AI & Deep Learning for CFD Flow Prediction

In a series of publications Prof. Thi-Thu-Huong Le, Hoyeun Kang, and
colleagues from Pusan National University (PNU) in Korea, have
successfully developed a new deep learning (DL) CFD methodology for
flow prediction using FEATool Multiphysics with AI and machine learning.

Although traditional Computational Fluid Dynamics (CFD) solvers are
becoming increasingly common tool in aerospace, automotive, and other
engineering fields, while effective, face limitations, primarily
related to high computational cost. Especially when high spatial and
temporal resolution is needed for accurate simulation, traditional CFD
solvers become computationally expensive, and can sometimes require
days or even weeks to perform accurate analysis.

Deep learning have potential to offer an alternative approach that may
significantly reduce computational cost, creating an AI CFD model on
an accurate fluid dynamics dataset. The autors propose such a new CFD
model, named CFDformer, which combines a Vision Transformer (ViT)
and a U-shaped Convolutional Neural Network (U-Net) in an
encoder-decoder architecture to predict fluid flow on 2D geometries.

A DL-CFD model agent can offer a number of advantages compared to
traditional CFD simulations

• Act as Surrogate Models - Deep learning models, trained on data
  from CFD simulations, can act as surrogate models, effectively
  approximating the solutions to the Navier-Stokes equations. This
  approach bypasses the need for computationally intensive iterative
  calculations.

• Speed Up Simulations - Deep learning models can significantly
  reduce simulation times. For example, CFDformer, a hybrid model
  combining a Vision Transformer and a U-Net, was shown to decrease
  analysis time by up to 99.94% compared to standard CFD solvers.

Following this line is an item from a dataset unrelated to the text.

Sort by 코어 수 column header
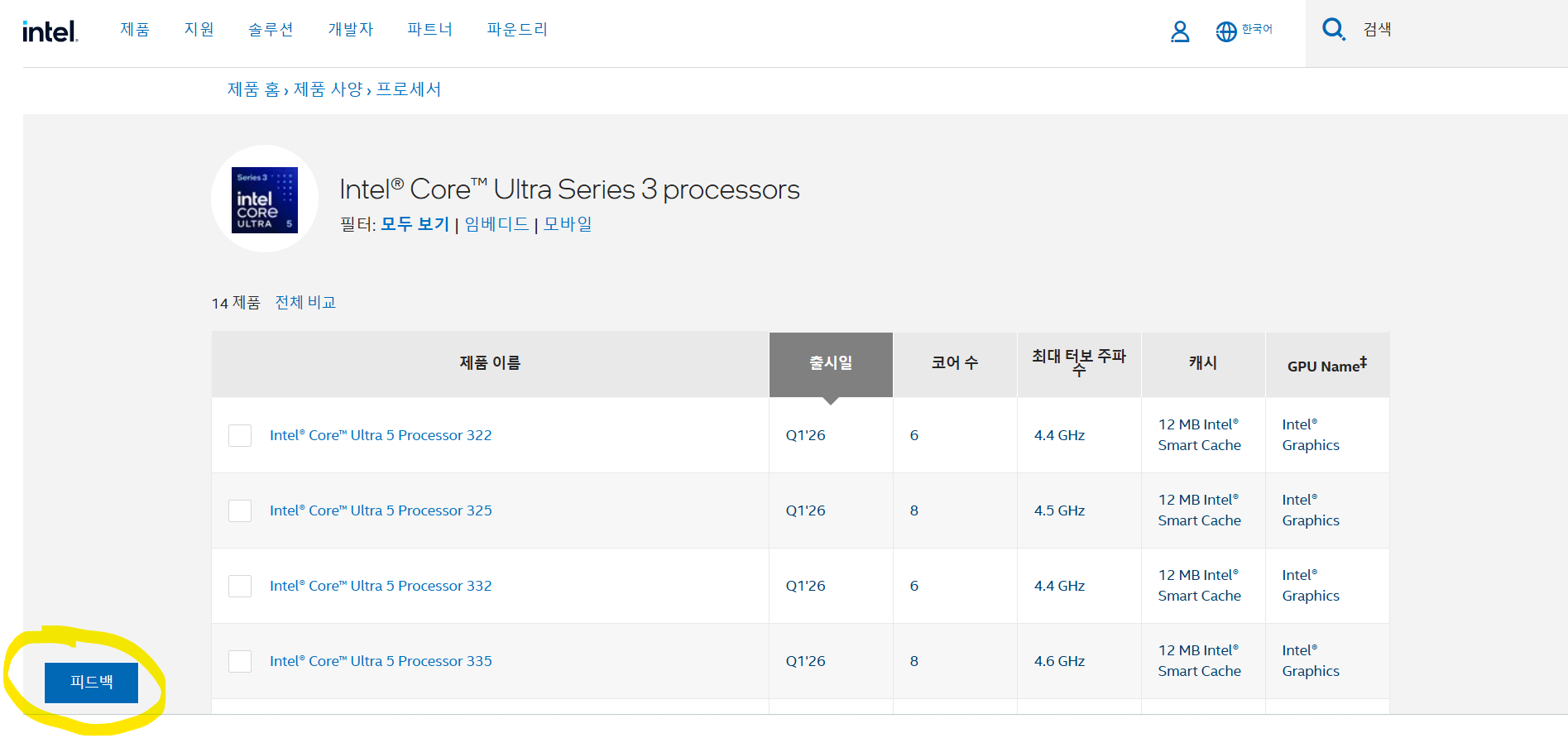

• Complex Flow Scenarios - Deep learning models can handle
  complex flow scenarios with relatively high accuracy, and are
  particularly well-suited for modeling flows around obstacles, such
  as found in aerodynamics applications.

• Adapt to New Conditions - Some deep learning models can generalize
  well to new, unseen conditions not encountered during training. This
  allows them to make reasonable predictions for conditions within a
  specific range, even without explicit training data for those
  conditions.

• Enhancing Feature Extraction - Deep learning models can be
  designed to extract both local and global features from input data,
  improving the accuracy of flow approximations. For instance,
  CFDformer uses convolutional layers to capture local spatial
  features and a Vision Transformer to analyze global flow features.

The FEATool Multiphysics toolbox was used to generate datasets of 2D
incompressible and laminar flows around various obstacles, including
cylinders, triangles, rectangles, and pentagons. In particular, as
FEATool supports multiple CFD solvers,
such as OpenFOAM, using multiple solvers is ideal way to generate
accurate and trustworthy, benchmark and validation CFD studies and
datasets. These datasets served as the ground truth for training and
evaluating deep learning models.

FEATool's easy to use GUI, and integration with a MATLAB programming
and scripting API allowed for easy manipulation and analysis of the
simulation data, streamlining the process of preparing the data for
deep learning. Once FEATool completed the simulations, the researchers
extracted the velocity and pressure data at each grid point. This data
was then preprocessed and formatted as input for training deep
learning models.

Please visit https://www.featool.com for more information and toolbox download.

References

• Kang H., et al. A new fluid flow approximation method using a vision transformer and a U-shaped convolutional neural network, AIP Advances, Volume 13, Issue 2, 2023, doi: 10.1063/5.0138515.

• Prihatno A.T., et al. 2D Fluid Flows Prediction Based on U-Net Architecture, Proceedings of International Conference on Artificial Intelligence in Information and Communication (ICAIIC), 2023, doi: 10.1109/ICAIIC57133.2023.10066980.

• Le T.T.H, Kang H. et al. CFD Prediction of Indoor Airflow using Deep Learning, Conference paper, 2022.

• Le T.T.H., Kang H., Kim H. Towards Incompressible Laminar Flow Estimation Based on Interpolated Feature Generation and Deep Learning, Sustainability, 14, 11996, 2022, doi: 10.3390/su141911996.

• Kang H. CFDformer: Novel Fluid Flow Approximation based on ViT and U-Net, GitHub repository for CFDformer MATLAB dataset generation, doi: 10.5281/zenodo.7527624, 2023.